Hundreds of students and close friends filed into the courtyard at Green Valley High School on Saturday to honor the memory of William Mootz, a senior who was thinking about opening an auto mechanic shop some day but whose life was cut short by one of the heaviest rainfalls on record in Clark County.

Swept into the vortex of a fast-moving current in Pittman Wash behind a Hender­son shopping center on Wednesday, Mootz, called Will by his friends, was carried two miles downstream before his body was found Friday morning.

The grim discovery capped two days of intense and agonizing searching by family and volunteers.

Those who attended the evening vigil carried flowers and candles as they entered the school courtyard to the plaintive notes of Sarah McLachlan’s song “Angel.” A choir later sang “Amazing Grace.”

Principal Jeff Horn gave the teen’s parents, Charlie and Dolores Mootz, a diploma for their son, announcing him as a graduate of 2013.

“As a parent, I can’t imagine anything more horrible happening,” said Horn, before he handed over the diploma to the emotional mother and father.

William Mootz went missing after he and a couple of friends were near the wash during Wednesday’s rainstorm and all three decided to climb a wall, said Christina Mootz, 21, his older sister.

She said her brother climbed the wall first, then “somehow fell in.”

But she hasn’t been to the site where it occurred, near Stephanie Street and Sunset Road.

She can’t bear to visit the wash, which subsided to a trickle over the weekend with nary a hint that only a few days earlier it had been raging with floodwaters.

She wants to remember her brother the way he was, not where he was last seen alive.

She said he was the kind of guy who could fix just about anything.
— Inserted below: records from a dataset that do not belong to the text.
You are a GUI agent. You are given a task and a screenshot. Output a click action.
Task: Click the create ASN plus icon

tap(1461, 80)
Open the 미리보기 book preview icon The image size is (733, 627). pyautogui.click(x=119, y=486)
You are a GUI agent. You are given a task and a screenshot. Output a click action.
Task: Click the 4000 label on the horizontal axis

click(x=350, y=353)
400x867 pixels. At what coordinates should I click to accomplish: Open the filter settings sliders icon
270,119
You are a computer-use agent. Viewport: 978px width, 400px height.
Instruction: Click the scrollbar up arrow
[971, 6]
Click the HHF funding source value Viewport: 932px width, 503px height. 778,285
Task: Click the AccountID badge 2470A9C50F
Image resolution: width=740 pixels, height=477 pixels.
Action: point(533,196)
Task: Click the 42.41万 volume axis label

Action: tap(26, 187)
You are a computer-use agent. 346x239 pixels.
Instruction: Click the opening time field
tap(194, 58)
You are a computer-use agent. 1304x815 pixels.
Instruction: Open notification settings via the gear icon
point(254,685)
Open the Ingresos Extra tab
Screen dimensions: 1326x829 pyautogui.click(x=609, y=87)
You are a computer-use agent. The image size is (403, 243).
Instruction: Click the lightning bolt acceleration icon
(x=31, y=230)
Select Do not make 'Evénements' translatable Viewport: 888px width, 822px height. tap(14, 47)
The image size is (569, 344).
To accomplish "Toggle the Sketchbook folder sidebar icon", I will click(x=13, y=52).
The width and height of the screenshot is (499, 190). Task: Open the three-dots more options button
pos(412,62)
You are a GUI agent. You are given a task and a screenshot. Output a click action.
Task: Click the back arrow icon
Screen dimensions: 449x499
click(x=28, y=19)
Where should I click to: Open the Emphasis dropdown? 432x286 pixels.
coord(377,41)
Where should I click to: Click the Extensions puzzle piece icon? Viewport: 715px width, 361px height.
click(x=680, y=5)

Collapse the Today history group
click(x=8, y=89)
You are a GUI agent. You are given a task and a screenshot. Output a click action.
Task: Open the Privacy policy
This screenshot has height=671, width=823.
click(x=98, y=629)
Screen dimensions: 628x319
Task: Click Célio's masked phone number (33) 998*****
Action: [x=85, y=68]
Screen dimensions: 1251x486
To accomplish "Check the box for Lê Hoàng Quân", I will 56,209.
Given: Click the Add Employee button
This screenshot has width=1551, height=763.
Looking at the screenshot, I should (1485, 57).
He even built his own bike from an assortment of parts he found or bought or collected around town. That sort of stuff was his passion.

And if he wasn’t creating things from scratch, you would be sure to find him wrestling or lifting weights or biking around town.

Christina Mootz said her brother had just turned 17 in June and he had great plans in store.

“He wanted to get a degree in automotive,” she said. “He wanted to open his own automotive repair shop.”

He loved life, she said.

And his family loved him.

“He was the ‘go-to,’ ” she said in a telephone interview before the vigil. “If you ever wanted anything done, he’d figure out how to get it done.”

She was thankful her last words to her brother were “I love you” and that he had the opportunity to yell it back as she was walking out the door last week on a trip away from Henderson for a few days.